→ Task item:
The answer must consist of every line from the data that holds "computer".

→ Task inputs:
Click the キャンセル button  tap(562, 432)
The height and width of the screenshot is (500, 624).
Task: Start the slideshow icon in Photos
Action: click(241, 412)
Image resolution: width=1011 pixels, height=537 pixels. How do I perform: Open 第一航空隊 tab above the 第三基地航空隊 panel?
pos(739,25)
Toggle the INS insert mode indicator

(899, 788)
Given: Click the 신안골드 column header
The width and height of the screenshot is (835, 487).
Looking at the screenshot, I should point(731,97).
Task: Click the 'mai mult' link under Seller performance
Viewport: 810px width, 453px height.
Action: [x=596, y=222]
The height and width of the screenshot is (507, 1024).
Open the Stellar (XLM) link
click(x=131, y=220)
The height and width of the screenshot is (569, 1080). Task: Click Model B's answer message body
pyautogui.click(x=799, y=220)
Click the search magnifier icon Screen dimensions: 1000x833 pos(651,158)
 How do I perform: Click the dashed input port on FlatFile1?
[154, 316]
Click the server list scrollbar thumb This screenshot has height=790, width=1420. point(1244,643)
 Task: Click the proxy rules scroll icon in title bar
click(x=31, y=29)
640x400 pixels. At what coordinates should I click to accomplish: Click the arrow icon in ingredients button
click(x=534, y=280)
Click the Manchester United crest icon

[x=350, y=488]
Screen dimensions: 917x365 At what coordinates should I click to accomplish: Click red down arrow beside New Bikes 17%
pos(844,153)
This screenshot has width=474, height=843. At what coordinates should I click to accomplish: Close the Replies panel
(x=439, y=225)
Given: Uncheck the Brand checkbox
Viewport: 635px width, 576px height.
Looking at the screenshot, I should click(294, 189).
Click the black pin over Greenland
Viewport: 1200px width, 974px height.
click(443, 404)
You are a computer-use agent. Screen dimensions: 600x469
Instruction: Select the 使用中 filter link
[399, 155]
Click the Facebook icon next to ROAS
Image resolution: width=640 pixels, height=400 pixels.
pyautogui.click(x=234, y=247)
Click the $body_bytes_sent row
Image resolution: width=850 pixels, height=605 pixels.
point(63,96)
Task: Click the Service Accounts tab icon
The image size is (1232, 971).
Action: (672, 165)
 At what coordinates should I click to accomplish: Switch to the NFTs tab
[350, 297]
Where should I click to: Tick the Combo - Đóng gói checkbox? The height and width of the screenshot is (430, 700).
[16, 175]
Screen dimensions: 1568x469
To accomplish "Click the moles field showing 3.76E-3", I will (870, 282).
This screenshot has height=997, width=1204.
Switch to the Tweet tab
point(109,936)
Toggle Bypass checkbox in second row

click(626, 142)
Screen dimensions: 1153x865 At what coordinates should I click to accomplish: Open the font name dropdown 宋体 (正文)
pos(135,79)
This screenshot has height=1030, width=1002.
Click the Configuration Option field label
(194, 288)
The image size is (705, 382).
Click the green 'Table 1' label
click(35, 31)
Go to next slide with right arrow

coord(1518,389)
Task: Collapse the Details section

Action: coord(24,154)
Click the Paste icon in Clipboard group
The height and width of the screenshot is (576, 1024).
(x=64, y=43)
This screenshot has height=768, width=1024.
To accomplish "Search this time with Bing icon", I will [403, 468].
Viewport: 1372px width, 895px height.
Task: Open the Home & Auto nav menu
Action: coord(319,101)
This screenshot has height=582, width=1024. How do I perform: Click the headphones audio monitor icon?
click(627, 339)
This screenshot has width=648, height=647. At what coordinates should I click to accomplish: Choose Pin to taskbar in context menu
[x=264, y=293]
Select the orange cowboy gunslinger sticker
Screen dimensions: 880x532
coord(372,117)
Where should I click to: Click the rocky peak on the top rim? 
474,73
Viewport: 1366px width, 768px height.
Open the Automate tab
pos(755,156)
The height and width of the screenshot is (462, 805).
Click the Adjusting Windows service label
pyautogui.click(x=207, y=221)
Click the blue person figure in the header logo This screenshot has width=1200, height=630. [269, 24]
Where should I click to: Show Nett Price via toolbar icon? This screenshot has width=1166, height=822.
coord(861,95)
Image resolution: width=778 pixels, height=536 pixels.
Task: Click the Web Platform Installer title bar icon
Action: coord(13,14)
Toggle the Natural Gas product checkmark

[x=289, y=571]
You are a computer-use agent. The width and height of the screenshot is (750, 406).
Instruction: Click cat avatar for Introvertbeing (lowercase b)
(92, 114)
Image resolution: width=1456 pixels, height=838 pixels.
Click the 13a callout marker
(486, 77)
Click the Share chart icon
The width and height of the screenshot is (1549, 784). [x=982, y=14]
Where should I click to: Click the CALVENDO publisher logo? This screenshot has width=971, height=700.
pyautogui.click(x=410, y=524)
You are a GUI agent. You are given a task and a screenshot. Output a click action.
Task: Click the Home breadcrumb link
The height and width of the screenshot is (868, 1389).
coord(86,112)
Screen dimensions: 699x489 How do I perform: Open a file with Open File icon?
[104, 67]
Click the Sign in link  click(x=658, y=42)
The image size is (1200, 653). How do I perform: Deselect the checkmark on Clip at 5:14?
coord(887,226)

→ Task answer:
You are a computer-use agent. Screen dimensions: 600x469
You are a computer-use agent. The width and height of the screenshot is (750, 406).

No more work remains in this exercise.